---------- Provided information

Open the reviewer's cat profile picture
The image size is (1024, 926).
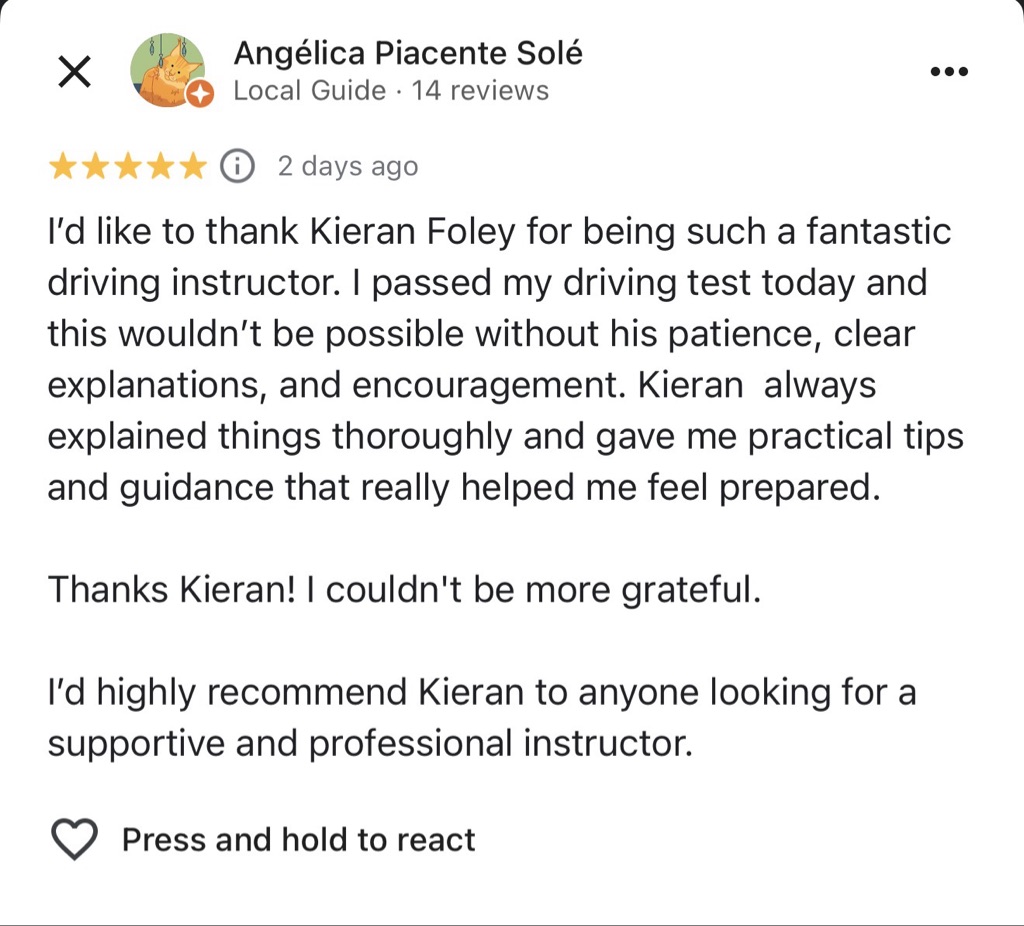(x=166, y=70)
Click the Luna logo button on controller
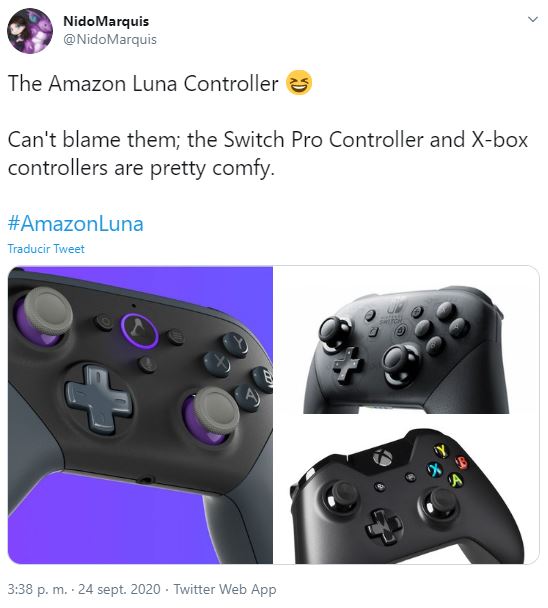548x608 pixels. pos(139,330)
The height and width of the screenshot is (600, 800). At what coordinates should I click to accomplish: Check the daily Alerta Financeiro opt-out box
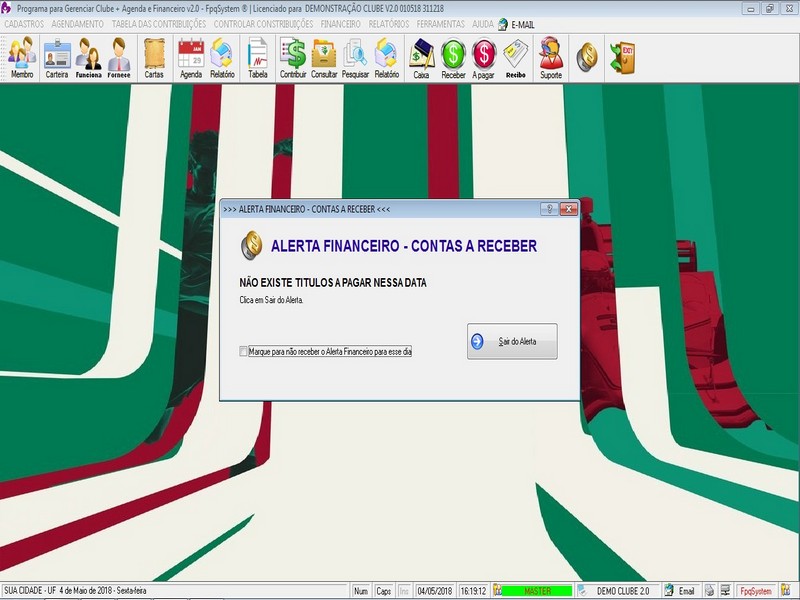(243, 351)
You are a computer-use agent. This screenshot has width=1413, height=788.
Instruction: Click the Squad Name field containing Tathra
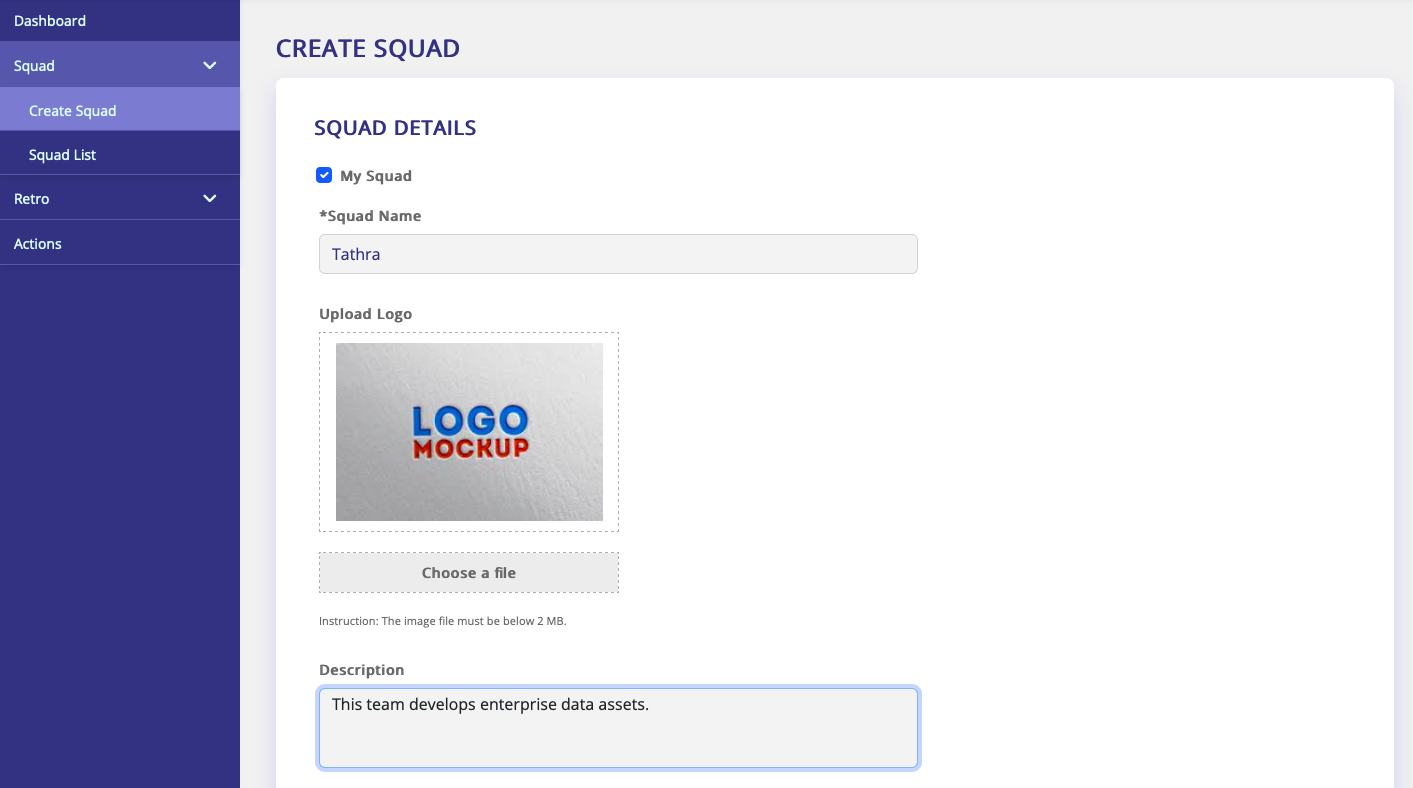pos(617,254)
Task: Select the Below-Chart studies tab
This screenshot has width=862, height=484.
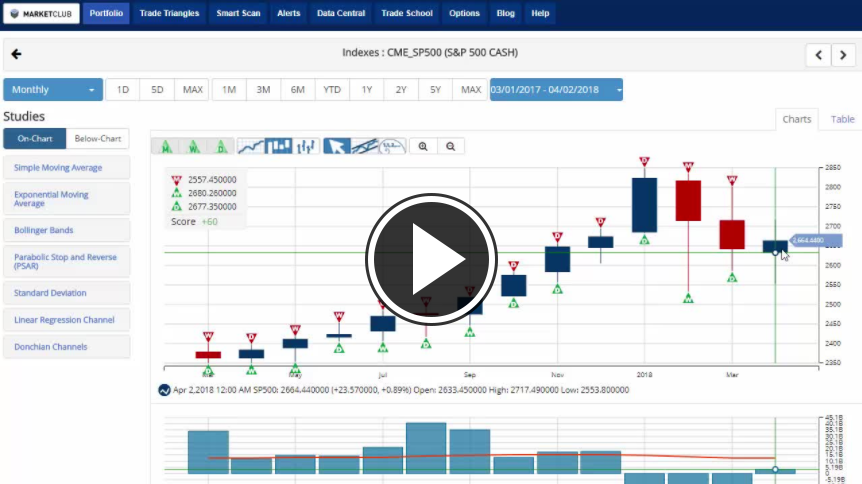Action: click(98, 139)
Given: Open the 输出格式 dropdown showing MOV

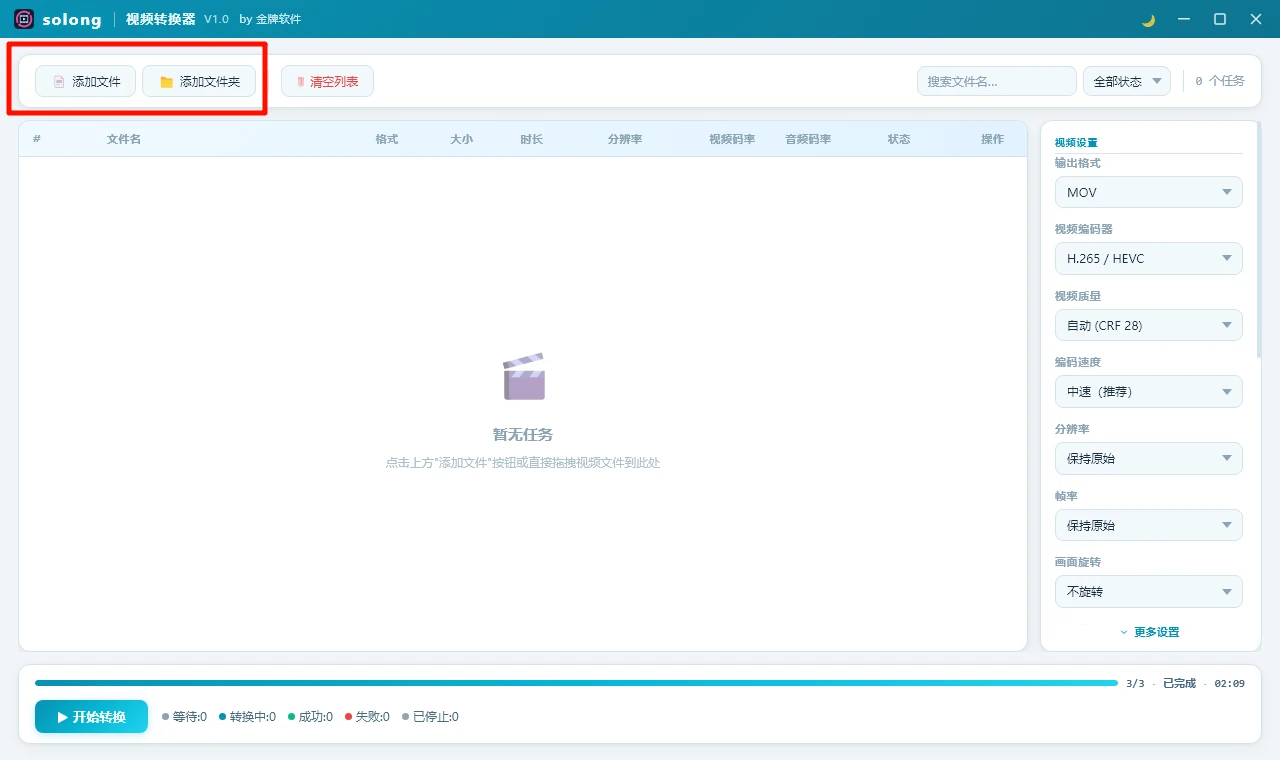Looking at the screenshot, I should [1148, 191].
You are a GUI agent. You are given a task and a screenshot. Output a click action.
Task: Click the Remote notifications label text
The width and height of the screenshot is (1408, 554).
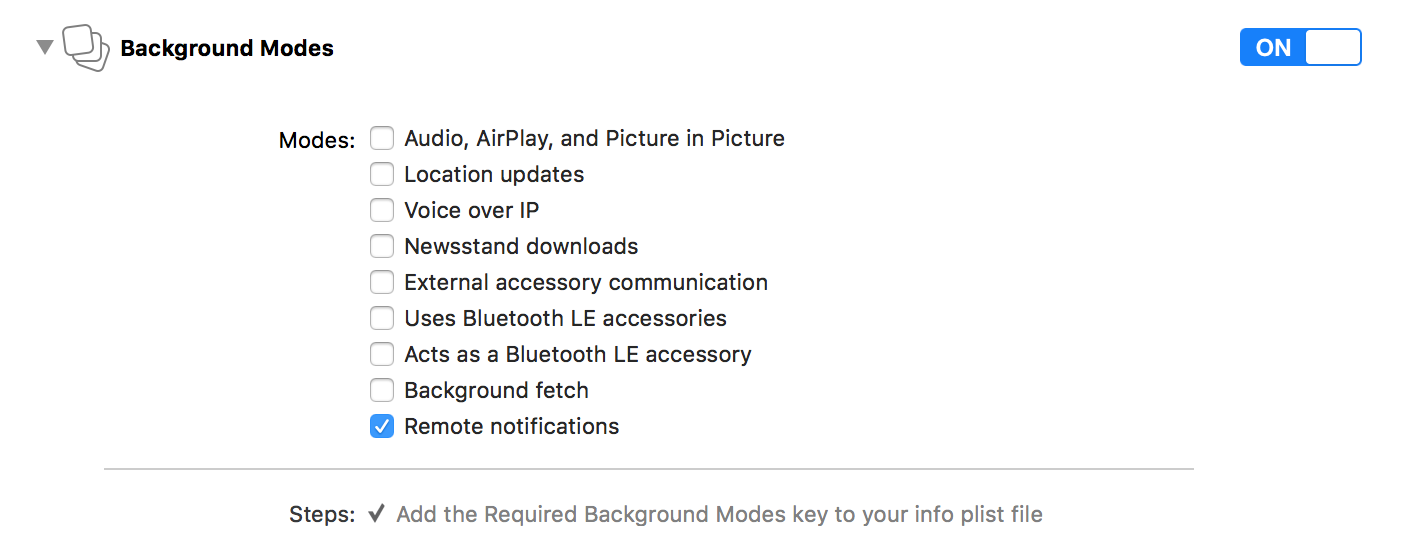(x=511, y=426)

--------------------

Every line of the listing above is to be set down verbatim, without the pictures.

> _Exercise output_:
Open the reviewer's cat profile picture
The image size is (1024, 926).
(x=166, y=70)
Click the Luna logo button on controller
548x608 pixels. pos(139,330)
The height and width of the screenshot is (600, 800). At what coordinates should I click to accomplish: Check the daily Alerta Financeiro opt-out box
(243, 351)
You are a computer-use agent. This screenshot has width=1413, height=788.
Instruction: Click the Squad Name field containing Tathra
pos(617,254)
Task: Select the Below-Chart studies tab
This screenshot has width=862, height=484.
Action: click(98, 139)
Given: Open the 输出格式 dropdown showing MOV

Looking at the screenshot, I should [1148, 191].
You are a GUI agent. You are given a task and a screenshot. Output a click action.
Task: Click the Remote notifications label text
The width and height of the screenshot is (1408, 554).
(x=511, y=426)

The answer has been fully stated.